(INPUT)
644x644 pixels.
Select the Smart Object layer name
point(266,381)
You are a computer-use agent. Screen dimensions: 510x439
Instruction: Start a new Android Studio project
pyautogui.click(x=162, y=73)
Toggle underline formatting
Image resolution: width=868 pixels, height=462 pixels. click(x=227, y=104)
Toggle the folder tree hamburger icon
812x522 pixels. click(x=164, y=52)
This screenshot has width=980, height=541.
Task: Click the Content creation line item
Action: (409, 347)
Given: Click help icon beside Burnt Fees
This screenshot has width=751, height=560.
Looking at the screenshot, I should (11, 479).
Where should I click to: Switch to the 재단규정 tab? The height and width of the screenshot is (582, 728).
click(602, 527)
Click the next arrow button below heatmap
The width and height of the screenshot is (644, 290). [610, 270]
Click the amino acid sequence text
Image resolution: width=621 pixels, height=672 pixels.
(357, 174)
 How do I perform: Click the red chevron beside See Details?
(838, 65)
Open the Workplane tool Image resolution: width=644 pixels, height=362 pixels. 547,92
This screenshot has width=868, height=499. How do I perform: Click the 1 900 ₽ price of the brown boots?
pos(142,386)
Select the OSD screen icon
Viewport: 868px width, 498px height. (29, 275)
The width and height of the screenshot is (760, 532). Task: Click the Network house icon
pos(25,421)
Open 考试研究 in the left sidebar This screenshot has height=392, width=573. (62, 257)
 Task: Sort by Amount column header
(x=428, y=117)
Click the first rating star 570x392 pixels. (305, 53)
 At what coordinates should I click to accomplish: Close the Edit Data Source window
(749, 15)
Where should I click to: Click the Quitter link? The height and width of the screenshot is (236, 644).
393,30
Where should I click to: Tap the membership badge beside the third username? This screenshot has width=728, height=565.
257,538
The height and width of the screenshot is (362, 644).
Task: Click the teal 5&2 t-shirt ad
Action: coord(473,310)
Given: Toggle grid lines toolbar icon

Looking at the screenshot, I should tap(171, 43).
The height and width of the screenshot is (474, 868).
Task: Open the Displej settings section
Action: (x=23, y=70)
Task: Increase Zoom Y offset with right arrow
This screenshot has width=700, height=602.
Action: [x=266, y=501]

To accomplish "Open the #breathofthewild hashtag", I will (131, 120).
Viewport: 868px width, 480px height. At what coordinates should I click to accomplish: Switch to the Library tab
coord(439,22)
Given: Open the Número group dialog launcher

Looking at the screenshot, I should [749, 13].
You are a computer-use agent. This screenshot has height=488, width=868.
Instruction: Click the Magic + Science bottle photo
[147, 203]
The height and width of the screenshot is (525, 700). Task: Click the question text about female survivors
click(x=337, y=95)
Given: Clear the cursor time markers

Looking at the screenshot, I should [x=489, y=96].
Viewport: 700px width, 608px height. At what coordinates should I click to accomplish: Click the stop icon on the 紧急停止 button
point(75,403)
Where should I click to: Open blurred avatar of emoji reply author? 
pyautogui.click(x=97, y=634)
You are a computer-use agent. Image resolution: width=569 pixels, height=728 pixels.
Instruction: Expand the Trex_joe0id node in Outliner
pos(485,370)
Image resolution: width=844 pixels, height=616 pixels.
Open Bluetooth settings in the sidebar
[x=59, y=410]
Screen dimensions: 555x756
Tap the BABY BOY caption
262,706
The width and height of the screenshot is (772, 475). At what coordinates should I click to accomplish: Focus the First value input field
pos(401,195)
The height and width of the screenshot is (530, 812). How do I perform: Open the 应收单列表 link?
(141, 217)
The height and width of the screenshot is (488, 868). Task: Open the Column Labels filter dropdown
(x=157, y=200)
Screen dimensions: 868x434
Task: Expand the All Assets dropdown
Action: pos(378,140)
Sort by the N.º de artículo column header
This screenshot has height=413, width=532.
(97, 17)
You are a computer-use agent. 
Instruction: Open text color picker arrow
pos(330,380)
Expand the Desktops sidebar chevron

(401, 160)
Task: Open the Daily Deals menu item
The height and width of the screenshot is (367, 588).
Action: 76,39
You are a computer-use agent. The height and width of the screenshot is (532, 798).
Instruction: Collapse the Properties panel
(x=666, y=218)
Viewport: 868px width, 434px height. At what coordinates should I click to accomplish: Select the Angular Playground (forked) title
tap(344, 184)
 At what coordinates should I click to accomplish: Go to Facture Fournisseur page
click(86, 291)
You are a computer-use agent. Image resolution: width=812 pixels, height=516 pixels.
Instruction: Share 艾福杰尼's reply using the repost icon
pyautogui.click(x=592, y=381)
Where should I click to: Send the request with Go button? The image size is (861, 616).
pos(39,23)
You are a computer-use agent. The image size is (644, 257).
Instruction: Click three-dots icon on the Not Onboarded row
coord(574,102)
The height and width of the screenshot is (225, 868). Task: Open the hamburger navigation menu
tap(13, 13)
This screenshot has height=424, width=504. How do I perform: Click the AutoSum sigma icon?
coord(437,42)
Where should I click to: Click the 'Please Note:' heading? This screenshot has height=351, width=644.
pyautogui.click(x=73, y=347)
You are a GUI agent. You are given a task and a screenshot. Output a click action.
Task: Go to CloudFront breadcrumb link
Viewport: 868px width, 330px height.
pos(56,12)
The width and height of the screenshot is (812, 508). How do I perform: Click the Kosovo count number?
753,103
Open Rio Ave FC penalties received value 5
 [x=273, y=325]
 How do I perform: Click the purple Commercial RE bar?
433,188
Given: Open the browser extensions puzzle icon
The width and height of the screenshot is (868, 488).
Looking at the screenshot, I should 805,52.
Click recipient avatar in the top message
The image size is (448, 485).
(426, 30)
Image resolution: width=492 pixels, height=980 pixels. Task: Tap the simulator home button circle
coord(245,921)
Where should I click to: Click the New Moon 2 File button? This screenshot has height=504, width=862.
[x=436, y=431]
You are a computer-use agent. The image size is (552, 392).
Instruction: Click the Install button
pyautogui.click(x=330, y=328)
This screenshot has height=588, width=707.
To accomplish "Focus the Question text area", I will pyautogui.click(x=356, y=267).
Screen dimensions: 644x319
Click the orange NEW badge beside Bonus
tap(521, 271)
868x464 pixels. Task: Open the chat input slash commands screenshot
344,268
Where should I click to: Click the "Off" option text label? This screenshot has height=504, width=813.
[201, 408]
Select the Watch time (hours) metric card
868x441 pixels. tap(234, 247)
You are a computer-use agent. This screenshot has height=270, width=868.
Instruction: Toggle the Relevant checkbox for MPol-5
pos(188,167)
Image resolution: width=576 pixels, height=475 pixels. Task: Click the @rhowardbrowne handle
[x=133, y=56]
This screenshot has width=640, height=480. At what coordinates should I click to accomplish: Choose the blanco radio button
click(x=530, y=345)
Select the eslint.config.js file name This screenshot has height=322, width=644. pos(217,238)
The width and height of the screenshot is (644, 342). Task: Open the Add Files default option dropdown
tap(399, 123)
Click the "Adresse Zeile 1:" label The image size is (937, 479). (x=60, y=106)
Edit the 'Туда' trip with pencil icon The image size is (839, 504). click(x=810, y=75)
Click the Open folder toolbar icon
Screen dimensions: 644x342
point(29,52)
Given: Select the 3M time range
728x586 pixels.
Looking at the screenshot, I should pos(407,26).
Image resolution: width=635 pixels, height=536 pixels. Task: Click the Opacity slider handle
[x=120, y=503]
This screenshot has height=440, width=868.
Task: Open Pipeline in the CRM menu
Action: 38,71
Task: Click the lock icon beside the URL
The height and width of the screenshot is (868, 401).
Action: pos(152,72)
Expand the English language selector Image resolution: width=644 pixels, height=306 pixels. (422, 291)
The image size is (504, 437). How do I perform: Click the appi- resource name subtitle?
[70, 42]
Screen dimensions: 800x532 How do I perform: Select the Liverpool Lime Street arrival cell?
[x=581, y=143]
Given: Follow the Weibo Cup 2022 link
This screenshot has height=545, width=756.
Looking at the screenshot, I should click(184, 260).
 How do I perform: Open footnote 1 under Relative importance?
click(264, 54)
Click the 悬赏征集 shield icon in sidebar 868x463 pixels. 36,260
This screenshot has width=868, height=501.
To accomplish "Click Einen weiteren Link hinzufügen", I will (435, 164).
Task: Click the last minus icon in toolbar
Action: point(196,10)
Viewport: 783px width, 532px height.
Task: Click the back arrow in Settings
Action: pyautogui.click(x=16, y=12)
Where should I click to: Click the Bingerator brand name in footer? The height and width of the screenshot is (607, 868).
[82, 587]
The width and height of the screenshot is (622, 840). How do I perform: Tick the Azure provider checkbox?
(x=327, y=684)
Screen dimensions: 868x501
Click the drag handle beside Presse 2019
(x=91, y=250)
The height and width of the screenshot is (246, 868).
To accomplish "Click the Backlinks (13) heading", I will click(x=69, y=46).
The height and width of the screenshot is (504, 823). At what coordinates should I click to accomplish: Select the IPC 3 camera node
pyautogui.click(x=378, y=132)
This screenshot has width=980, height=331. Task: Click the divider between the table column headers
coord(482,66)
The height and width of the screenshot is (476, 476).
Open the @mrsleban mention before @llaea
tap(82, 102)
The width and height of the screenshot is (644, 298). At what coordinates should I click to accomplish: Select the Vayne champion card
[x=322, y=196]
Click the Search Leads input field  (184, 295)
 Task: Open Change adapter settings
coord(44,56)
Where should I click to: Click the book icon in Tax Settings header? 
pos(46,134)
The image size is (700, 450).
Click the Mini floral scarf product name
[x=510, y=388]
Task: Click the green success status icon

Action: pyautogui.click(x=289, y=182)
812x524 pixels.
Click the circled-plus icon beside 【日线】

(TASK OBJECTIVE)
In the entries above, find the line with "Click the Open folder toolbar icon" and the line with "Task: Click the lock icon beside the URL", then restate word for word both of them and every line between, with nothing more.

(ANSWER BOX)
Click the Open folder toolbar icon
Screen dimensions: 644x342
point(29,52)
Given: Select the 3M time range
728x586 pixels.
Looking at the screenshot, I should pos(407,26).
Image resolution: width=635 pixels, height=536 pixels. Task: Click the Opacity slider handle
[x=120, y=503]
This screenshot has height=440, width=868.
Task: Open Pipeline in the CRM menu
Action: 38,71
Task: Click the lock icon beside the URL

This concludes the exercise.